Makes you wonder who the real liars are: the shorts, or the targets of them?
Is Nikola and Wirecard enough, or do you want me to go digging for more examples?
> The SEC’s complaint charges that Gregory Lemelson and Massachusetts-based Lemelson Capital Management LLC issued false information about Ligand after Lemelson took a short position in Ligand in May 2014 on behalf of The Amvona Fund, a hedge fund he advised and partly owned.
Or maybe this guy?
> The SEC alleges that five months ago, Berliner disseminated the false rumor through instant messages to numerous individuals, including traders at brokerage firms and hedge funds. The false rumor also was picked up by the media.
Funny how the business gets all the sympathy, here. Meanwhile, the stockholders--i.e. all of us--get screwed if a fraudulent company doesn't get exposed.
If a company goes public, the public has every right to scrutinize it and ensure they're above board. Short sellers play a critical role in providing that kind of scrutiny.
Isn't that called your mom for deciding not to become a doctor?

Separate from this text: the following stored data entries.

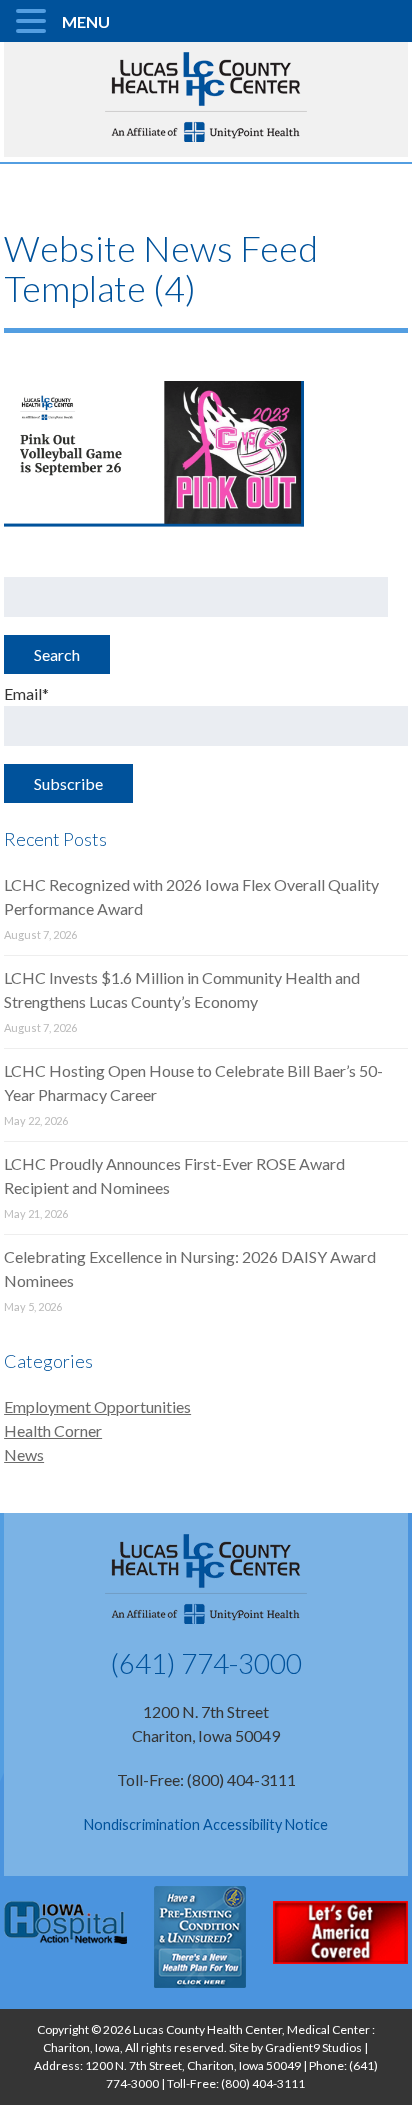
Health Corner (53, 1430)
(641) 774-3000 (206, 1663)
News (24, 1454)
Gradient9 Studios (313, 2047)
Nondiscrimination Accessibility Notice (206, 1824)
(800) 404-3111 (263, 2083)
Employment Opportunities (97, 1406)
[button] (34, 22)
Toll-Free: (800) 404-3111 (206, 1779)
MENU (86, 21)
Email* (26, 693)
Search (57, 654)
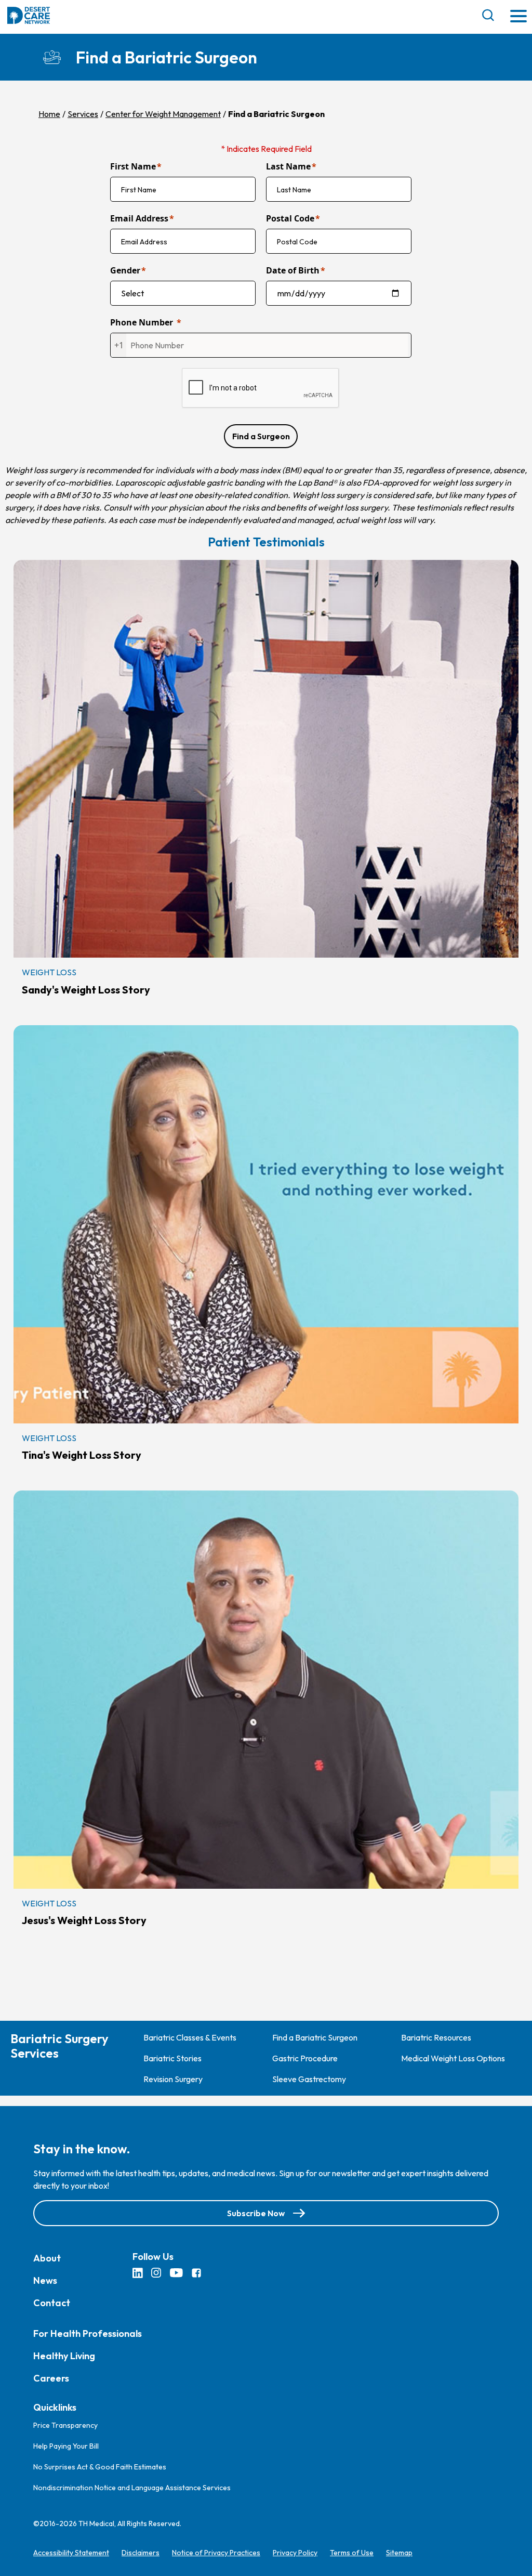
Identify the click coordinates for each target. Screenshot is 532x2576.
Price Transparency (65, 2424)
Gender (125, 270)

It's interesting that everything they have done is not PROVABLY fraud, and yet is on the very line between slightly unethical and actually illegal
As someone not personally involved, I find things like this and Theranos fascinating. I'd love it if Theranos was real; Holmes obviously played on that very well. Green tech is also prone to this effect.
Add to that the "fake it till you make it", and "only cheerleaders allowed" attitudes at startups; the "reality disruption zone" of founders, etc, etc.

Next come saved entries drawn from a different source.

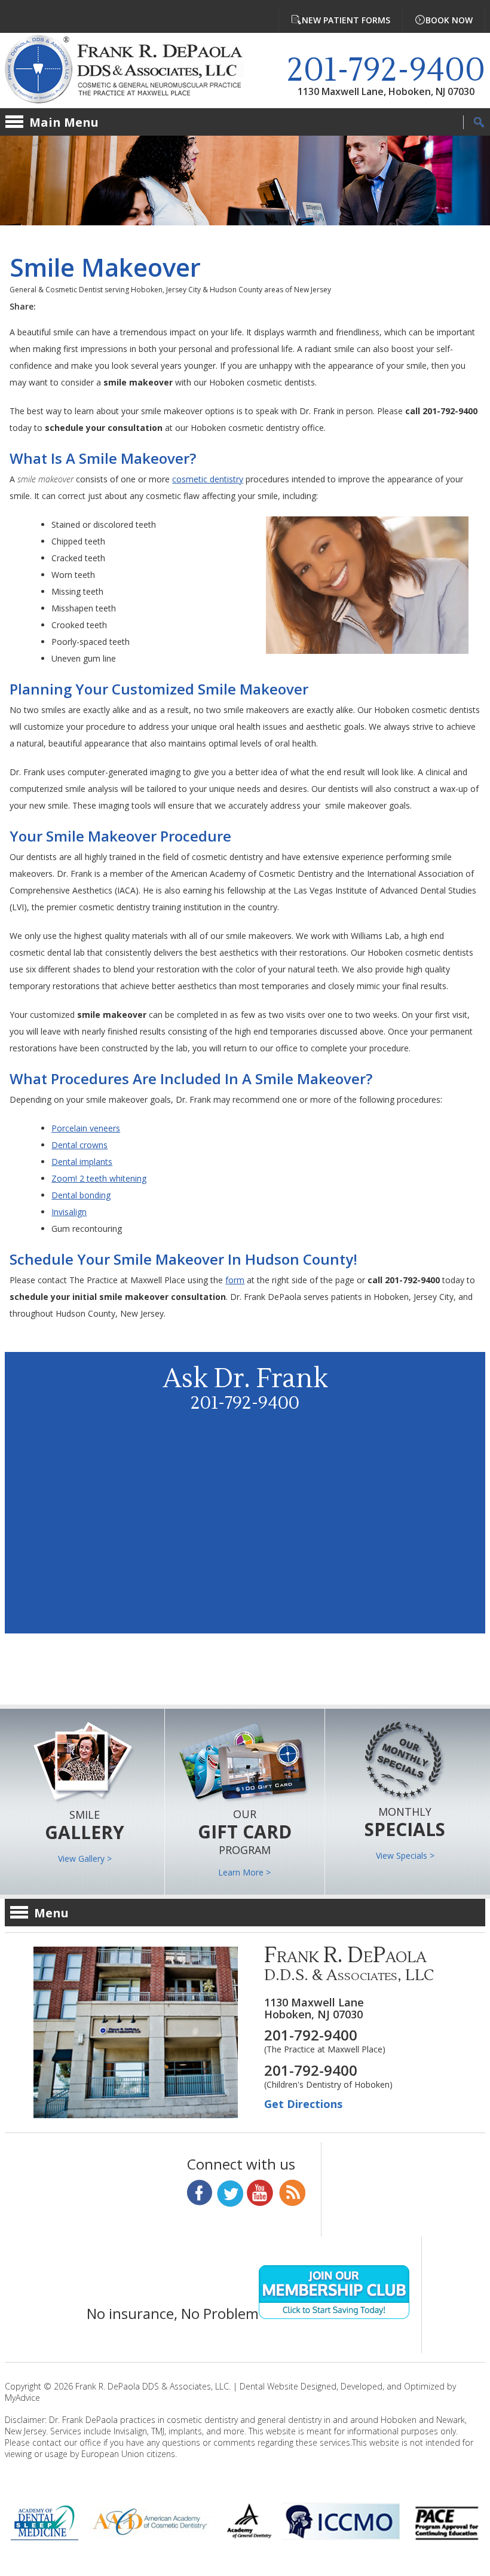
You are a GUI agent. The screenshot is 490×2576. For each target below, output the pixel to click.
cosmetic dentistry (207, 479)
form (234, 1280)
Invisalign (69, 1211)
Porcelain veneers (85, 1128)
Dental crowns (79, 1145)
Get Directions (303, 2104)
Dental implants (81, 1161)
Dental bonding (81, 1195)
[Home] (133, 70)
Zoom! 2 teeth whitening (98, 1178)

Are you stopping another Theranos, or are you killing another Tucker?
Disclaimer: I work for GM, but not on anything related to Nikola. I have no personal knowledge about Nikola from work.
Personal Opinion: Nikola is in the darker side of the gray area; I think there could still be good outcomes, but it looks pretty marginal.
Next up ... perpetual motion.
It's pretty obvious that there isn't anything here at this point.
Made me curious if there are any "pre-revenue" startups (let's say revenue < .5% of expenses) that IPOed and didn't eventually collapse. After all, it is a particularly ballsy move to IPO without any actual revenue, never mind profits.
The effect his lies have on the stock market is secondary.
You also stated at one point, "This is based on my own data, owning multiple Teslas over four years."
So... why? Why do you do this?
I don't get these people. I'm not sure if they are paid shills, or true believers. I suspect there's a bit of both to be found. But I will say this: in my estimation the haters outnumber the fanboys by at least a factor of 100.
I don't think paid troll farms were really a thing in 2006. They are now, and you see less apple dissent. So I'm not inclined to think these things are related.
The analogy would have worked if Trevor had actually tried to drive the "fully functional" vehicle that wasn't a "pusher" around. Even if it had failed, then we'd have seen the truth there too.